I'm surprised that bourn_cast is much faster for floating-to-integral
conversions. In this case, boost offers the same truncation semantics
as static_cast, while bourn_cast spends extra cycles to confirm value
preservation. The old method removed in commit 016d173 should be the
same as what boost does, and it was no slower than the new bourn_cast
method. The boost implementation was written in the C++98 dialect;
perhaps that just doesn't optimize as well in cases where bourn_cast
can use constexpr.
This work also gave me reason to study IEEE 754, which I had never
read, although I've studied intel's 287 manual (they sold such things
in bookstores at one time) and numerous books and papers on this
subject. For example, to ascertain that
static_cast<float>(ULLONG_MAX)
returns the nearest representable float as long as
true == std::numeric_limits<float>::is_iec559
I had to follow a chain of references:
C++11 [17.5.1.5]
| the ISO C standard ... is incorporated into this International
| Standard by reference
https://gcc.gnu.org/onlinedocs/gcc/Floating-point-implementation.html#Floating-point-implementation
| The direction of rounding when an integer is converted to a
| floating-point number that cannot exactly represent the original
| value (C90 6.2.1.3, C99 and C11 6.3.1.4).
|
| C99 Annex F is followed.
C99 [F.3]
| The conversions from integer to floating types provide the IEC 60559
| conversions from integer to floating point.
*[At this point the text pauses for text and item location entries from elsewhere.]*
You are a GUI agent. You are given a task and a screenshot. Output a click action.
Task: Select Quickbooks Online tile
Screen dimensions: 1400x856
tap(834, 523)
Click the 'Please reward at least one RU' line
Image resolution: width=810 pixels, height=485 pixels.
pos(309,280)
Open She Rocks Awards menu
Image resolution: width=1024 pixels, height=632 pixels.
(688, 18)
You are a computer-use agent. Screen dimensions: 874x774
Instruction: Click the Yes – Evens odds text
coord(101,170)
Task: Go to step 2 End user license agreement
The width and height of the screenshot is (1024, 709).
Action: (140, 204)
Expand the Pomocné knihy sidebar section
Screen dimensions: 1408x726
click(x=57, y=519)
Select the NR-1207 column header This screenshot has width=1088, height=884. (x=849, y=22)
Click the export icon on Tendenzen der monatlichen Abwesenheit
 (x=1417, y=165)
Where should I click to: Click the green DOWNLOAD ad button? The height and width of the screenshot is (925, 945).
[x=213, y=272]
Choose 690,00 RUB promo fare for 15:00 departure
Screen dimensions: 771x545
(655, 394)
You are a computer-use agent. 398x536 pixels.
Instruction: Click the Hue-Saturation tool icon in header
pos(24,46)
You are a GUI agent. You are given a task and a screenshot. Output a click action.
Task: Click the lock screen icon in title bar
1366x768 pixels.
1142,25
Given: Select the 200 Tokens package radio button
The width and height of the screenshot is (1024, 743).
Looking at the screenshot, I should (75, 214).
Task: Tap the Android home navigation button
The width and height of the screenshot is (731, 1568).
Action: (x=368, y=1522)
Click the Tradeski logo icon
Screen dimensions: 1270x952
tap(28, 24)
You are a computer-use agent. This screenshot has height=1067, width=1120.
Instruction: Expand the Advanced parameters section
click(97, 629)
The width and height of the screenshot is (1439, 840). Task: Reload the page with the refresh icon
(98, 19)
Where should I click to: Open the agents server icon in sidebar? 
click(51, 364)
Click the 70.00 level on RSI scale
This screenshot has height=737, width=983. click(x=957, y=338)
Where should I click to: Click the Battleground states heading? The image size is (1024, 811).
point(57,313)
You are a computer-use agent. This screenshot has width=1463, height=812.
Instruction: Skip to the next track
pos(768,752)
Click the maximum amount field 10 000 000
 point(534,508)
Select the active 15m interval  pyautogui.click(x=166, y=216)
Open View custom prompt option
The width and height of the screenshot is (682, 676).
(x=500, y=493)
| The conversions from floating to integer types provide IEC 60559-like
| conversions but always round toward zero.
and [F.7.2/1]
| During translation ... The rounding direction mode is rounding to nearest
and [F7.3/1]:
| At program startup ... The rounding direction mode is rounding to nearest
IEEE 754-2008 [5.4.1]
| Integral values are converted exactly from integer formats to
| floating-point formats whenever the value is representable in both
| formats. If the converted value is not exactly representable in the
| destination format, the result is determined according to the
| applicable rounding-direction attribute
and [4.3.3]
| The roundTiesToEven rounding-direction attribute shall be the
| default rounding-direction attribute for results in binary formats.